According to the story, here are 5 ways to turn data into intelligence and intelligence into revenue.
1. Set goals that match your business objectives.
Before digging into your data, define what's most important to your business. For instance, do you need to improve sales of a particular line or product group? Drill down to those metrics to help guide what you need to do next.
2. Use the right tools.
The decisions you make from data are only as good as the data itself. Bad data comes in many forms — duplicates, missing or inaccurate info, outdated sources. Invest in tools and technology that will help you focus on quality collection, aggregation, and analysis. Research ways to verify and consolidate your data.
3. Expand access.
Once you consolidate and organize your data into a central view, make it actionable by sharing it with the broader team.
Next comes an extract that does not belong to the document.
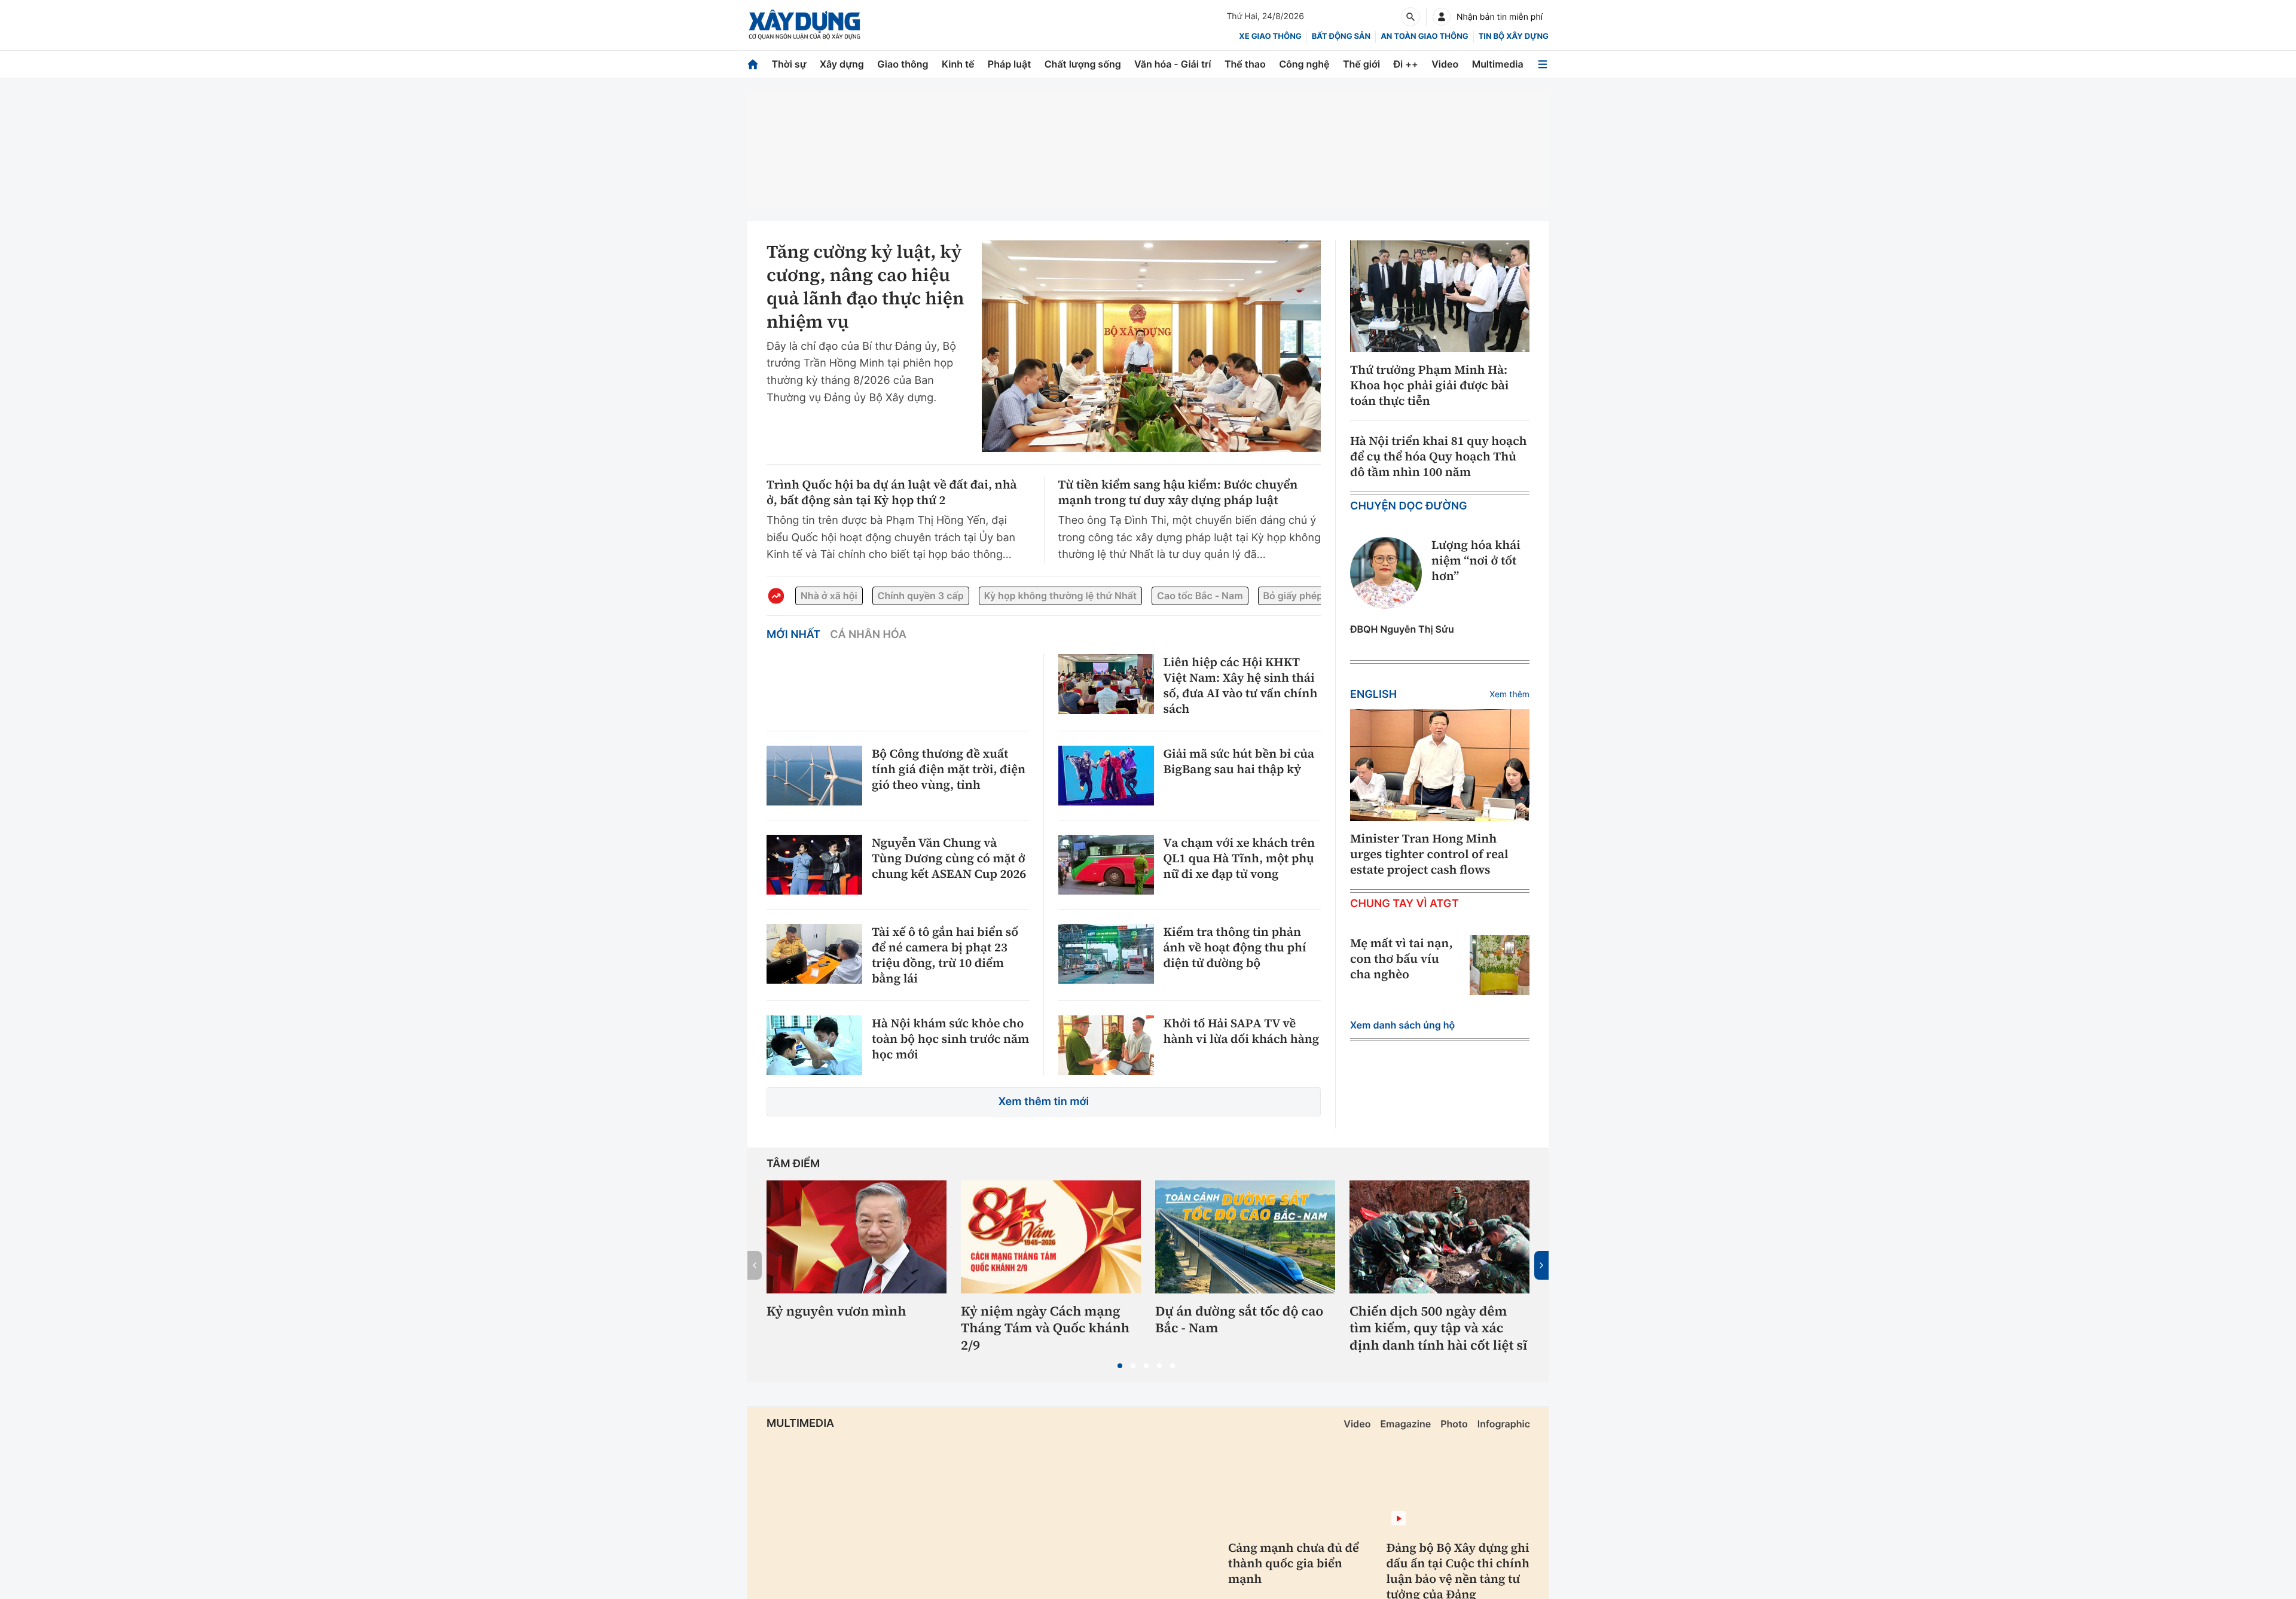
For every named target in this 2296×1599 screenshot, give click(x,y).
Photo (1454, 1424)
Business growth is inhibited when departments operate in silos; when everyone has the same view of the business, you can truly start making data-driven decisions and keep everyone moving in the same direction.
4. Make it a habit.
When you need to make decisions, start asking, "what does the data tell us?" Create a culture where data becomes part of the discussion and decisions. The best way to start applying data analysis is to use your intuition to guide the process, then use data to tell you whether your gut is true or false.
5. Stay nimble.
Small businesses have the advantage of agility. Look at your data and formulate tests and hypotheses. Then apply those actions as tests. These isolated tests can help drive more productive outcomes that you can rollout on a larger scale.